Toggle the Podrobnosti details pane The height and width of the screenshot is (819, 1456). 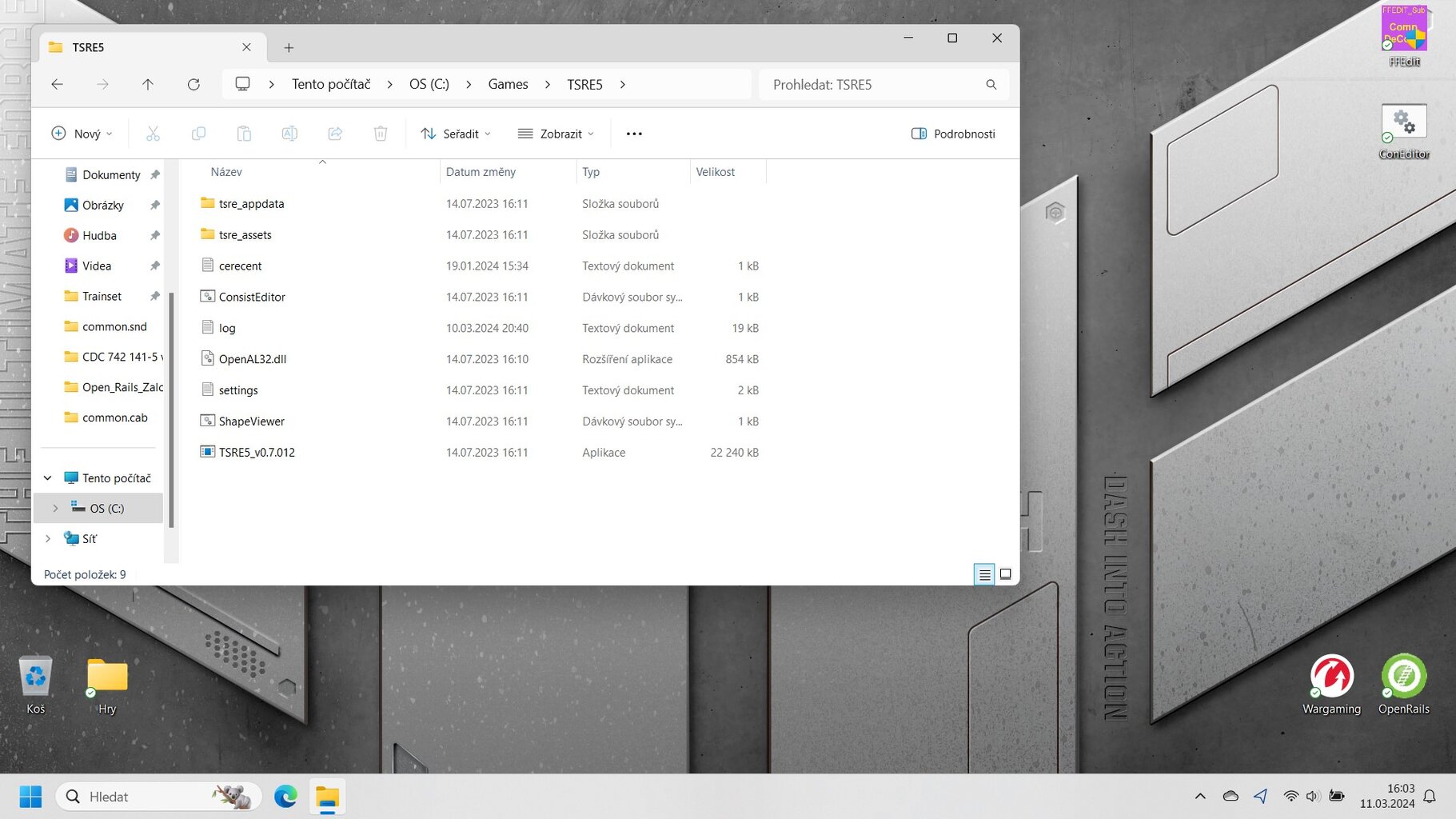953,134
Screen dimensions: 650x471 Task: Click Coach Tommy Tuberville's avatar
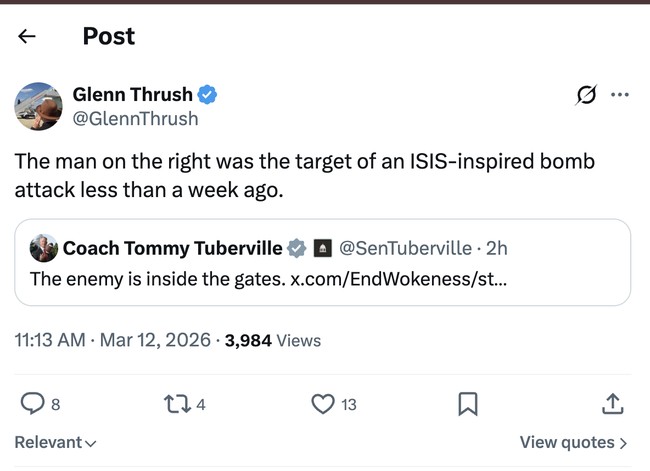[43, 248]
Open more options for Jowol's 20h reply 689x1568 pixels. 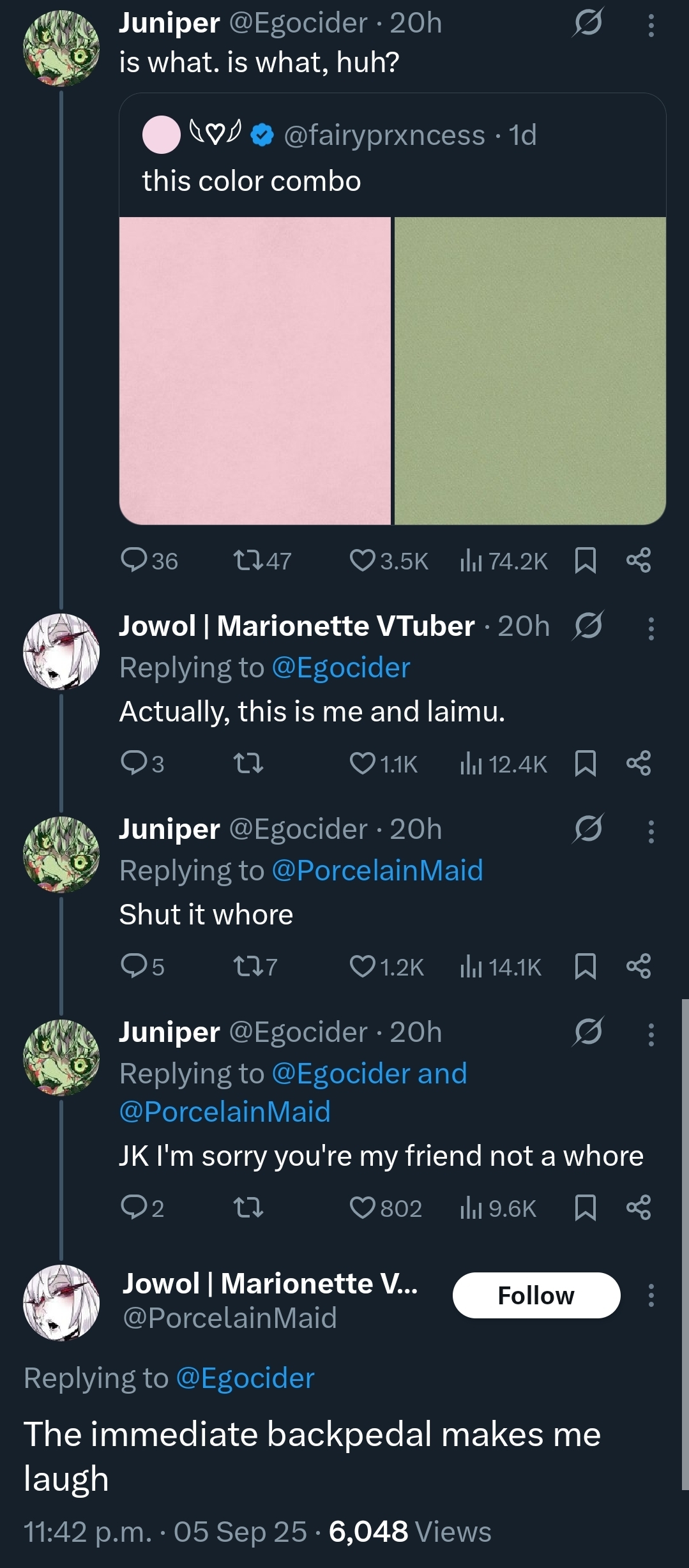651,628
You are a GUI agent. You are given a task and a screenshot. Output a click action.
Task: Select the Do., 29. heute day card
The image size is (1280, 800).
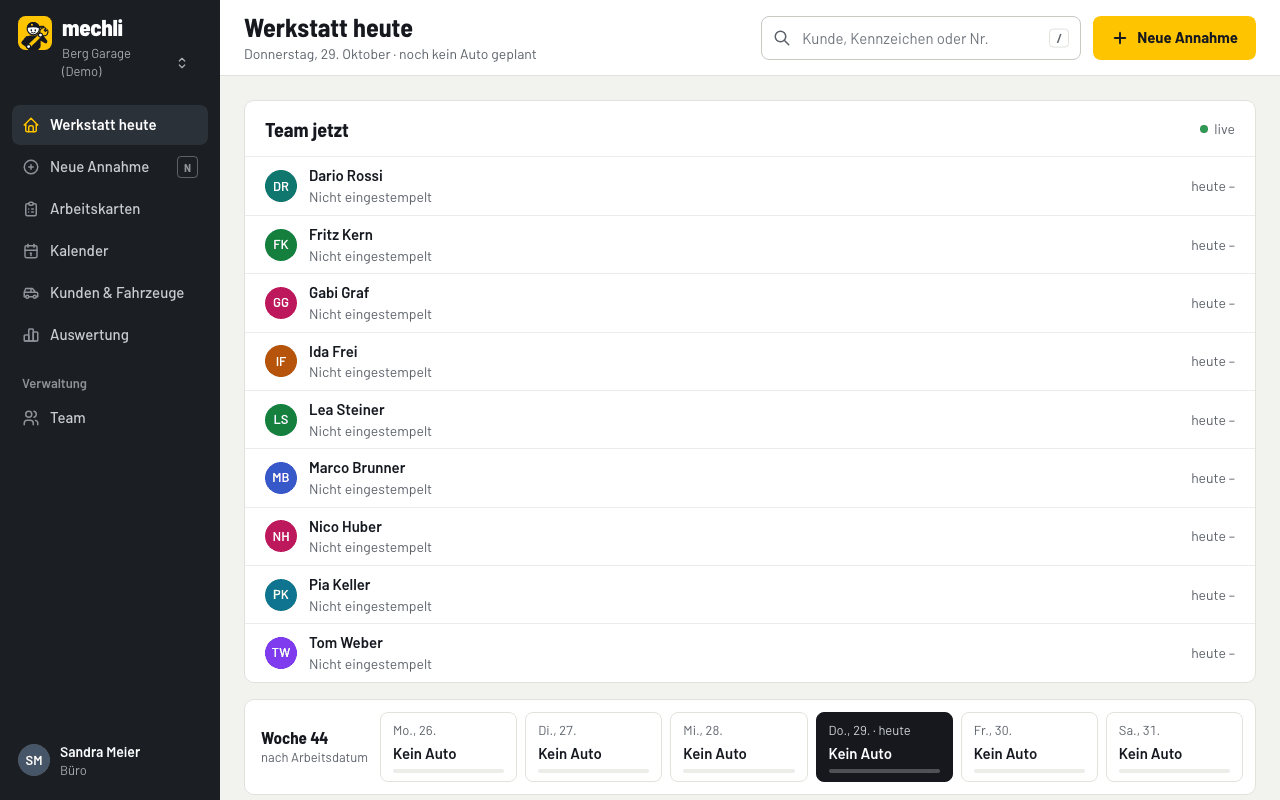click(884, 747)
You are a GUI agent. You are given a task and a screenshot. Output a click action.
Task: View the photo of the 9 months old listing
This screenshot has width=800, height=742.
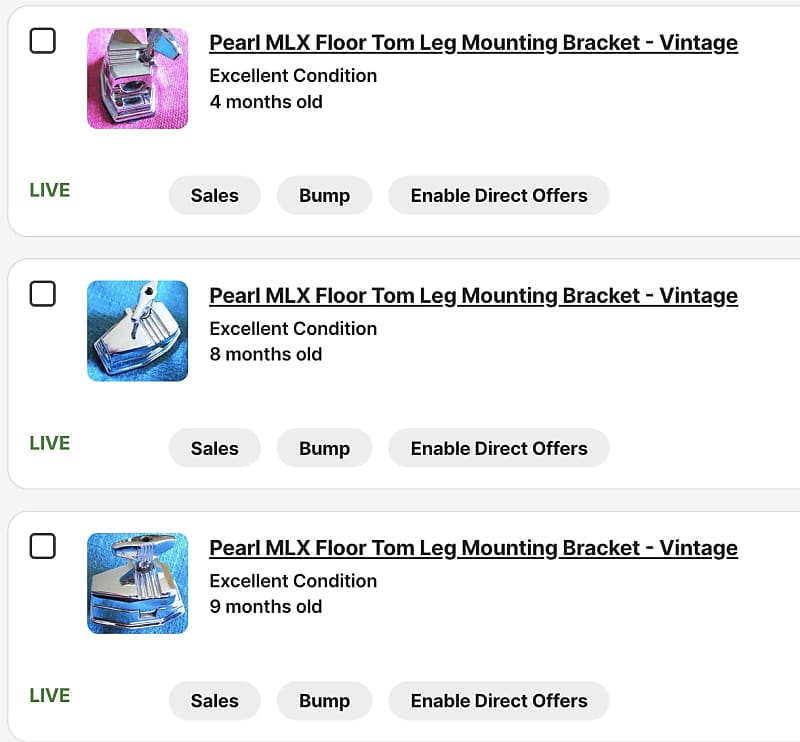coord(137,583)
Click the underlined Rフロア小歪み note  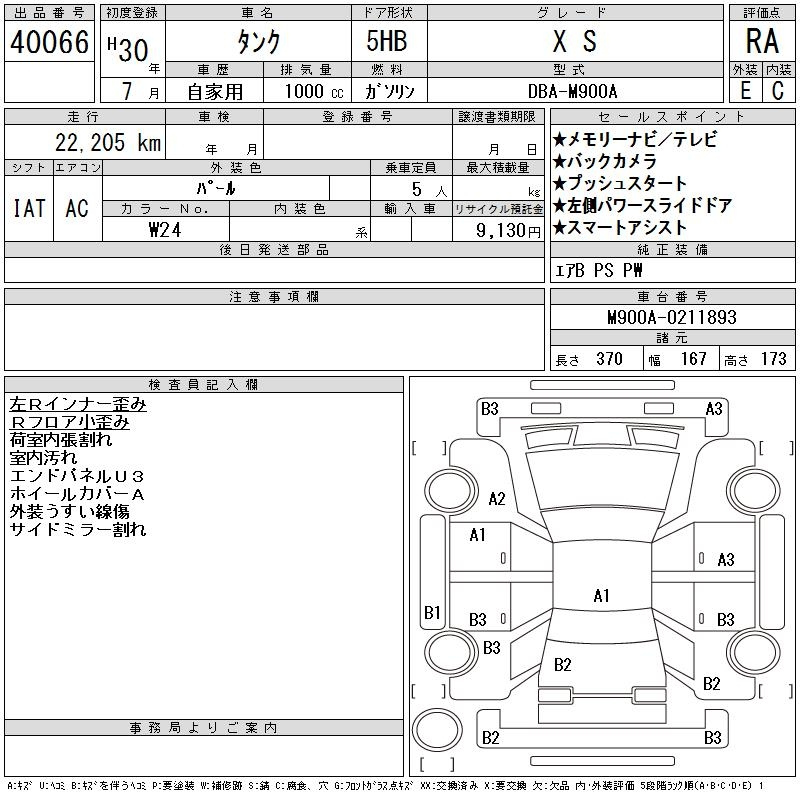[x=70, y=422]
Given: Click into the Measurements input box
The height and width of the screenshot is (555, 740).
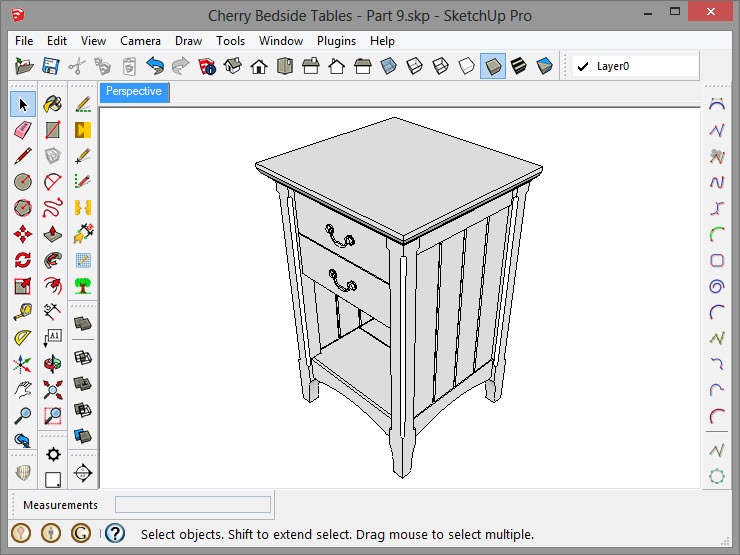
***
Each line from the one with "Given: Click into the Measurements input box" through the final line of the records must be copied exactly, with no pictures and no additional lines.

Given: Click into the Measurements input box
The height and width of the screenshot is (555, 740).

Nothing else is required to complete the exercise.